Uso uma boa quantidade de gordura, já verão porquê. Normalmente, margarina dietética. Atenção a coisa muito importante: falo da margarina dietética, rica em poli-insaturados, que vem marcada como para uso culinário. A outra, para barrar o pão, nunca deve ser levada à fervura! Cubro o fundo com fatias de bacon e abro por cima dois ovos. Sal na gema, pimenta preta na clara. Lume baixo e paciência, colhendo constantemente com uma colher, por debaixo do bacon, a gordura do fundo e derramando-a sobre a clara dos ovos, nunca sobre a gema. No fim, fica tudo bem ligado, o bacon não demasiadamente frito, a clara não líquida, a gema sim.

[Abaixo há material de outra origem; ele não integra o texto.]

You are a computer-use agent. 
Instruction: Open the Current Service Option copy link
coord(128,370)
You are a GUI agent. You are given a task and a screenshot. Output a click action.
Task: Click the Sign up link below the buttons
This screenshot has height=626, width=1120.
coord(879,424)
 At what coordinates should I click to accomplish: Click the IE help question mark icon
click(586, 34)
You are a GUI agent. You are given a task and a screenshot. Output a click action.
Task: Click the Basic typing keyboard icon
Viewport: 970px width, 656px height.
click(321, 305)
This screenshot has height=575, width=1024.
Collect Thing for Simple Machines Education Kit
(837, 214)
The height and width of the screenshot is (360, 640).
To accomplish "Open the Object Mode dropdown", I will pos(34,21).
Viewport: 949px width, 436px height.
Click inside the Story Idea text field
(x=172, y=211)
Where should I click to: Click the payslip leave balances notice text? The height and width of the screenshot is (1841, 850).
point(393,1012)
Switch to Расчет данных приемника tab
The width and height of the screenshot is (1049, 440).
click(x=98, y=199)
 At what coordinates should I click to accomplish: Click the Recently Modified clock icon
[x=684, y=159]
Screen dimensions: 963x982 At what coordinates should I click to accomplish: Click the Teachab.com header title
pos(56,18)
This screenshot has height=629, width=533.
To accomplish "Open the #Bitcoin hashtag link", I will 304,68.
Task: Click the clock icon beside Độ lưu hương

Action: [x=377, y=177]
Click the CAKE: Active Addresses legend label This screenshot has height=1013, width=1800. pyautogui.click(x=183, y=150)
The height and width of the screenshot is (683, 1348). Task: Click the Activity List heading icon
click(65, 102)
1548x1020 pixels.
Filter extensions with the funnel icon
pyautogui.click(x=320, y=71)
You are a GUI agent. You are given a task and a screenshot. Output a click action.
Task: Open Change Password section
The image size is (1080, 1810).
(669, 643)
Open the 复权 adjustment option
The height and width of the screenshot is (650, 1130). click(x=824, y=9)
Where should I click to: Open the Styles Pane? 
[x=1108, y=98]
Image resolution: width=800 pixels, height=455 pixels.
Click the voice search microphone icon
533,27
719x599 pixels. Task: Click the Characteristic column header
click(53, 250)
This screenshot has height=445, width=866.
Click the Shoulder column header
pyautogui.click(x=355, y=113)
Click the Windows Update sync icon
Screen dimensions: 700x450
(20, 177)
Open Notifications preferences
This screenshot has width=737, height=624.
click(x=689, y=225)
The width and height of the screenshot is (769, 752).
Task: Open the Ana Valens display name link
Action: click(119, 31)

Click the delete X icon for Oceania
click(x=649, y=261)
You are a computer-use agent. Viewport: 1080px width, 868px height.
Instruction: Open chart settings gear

3. Ovos estrelados especiais. Se a nota anterior era dieteticamente incorrecta, esta agora ultrapassa tudo. Quando vou a S. Miguel, tem de haver sempre na maleta espaço disponível para a linguiça e a morcela de regresso. Coisa excelente! Mas agora começa a porcaria... Cortadas ambas em rodelas grossas, a fritura – coisa de grande técnica, mas fica para nota posterior. Em quê? Forçosamente, banha. Depois o melhor acompanhamento, para além dos inhames ou, condescendo, batatas fritas: ovo estrelado. Porquê especial? Porque é frito na banha em que fritei a linguiça e a morcela. Como dizia a minha avó lambareira e sujeita a dieta muito rigorosa: "um dia não são dias". O mal é que ela dizia isto todos os dias.

Com isto, lembrei-me de uma coisa. Vou escrever alguns apontamentos sobre coisas "politicamente incorrectas" em cozinha, mas muito boas.

Nota à margem - Imaginam quantas receitas de ovos Escoffier incluíu no seu clássico "Le Guide Culinaire"? 263!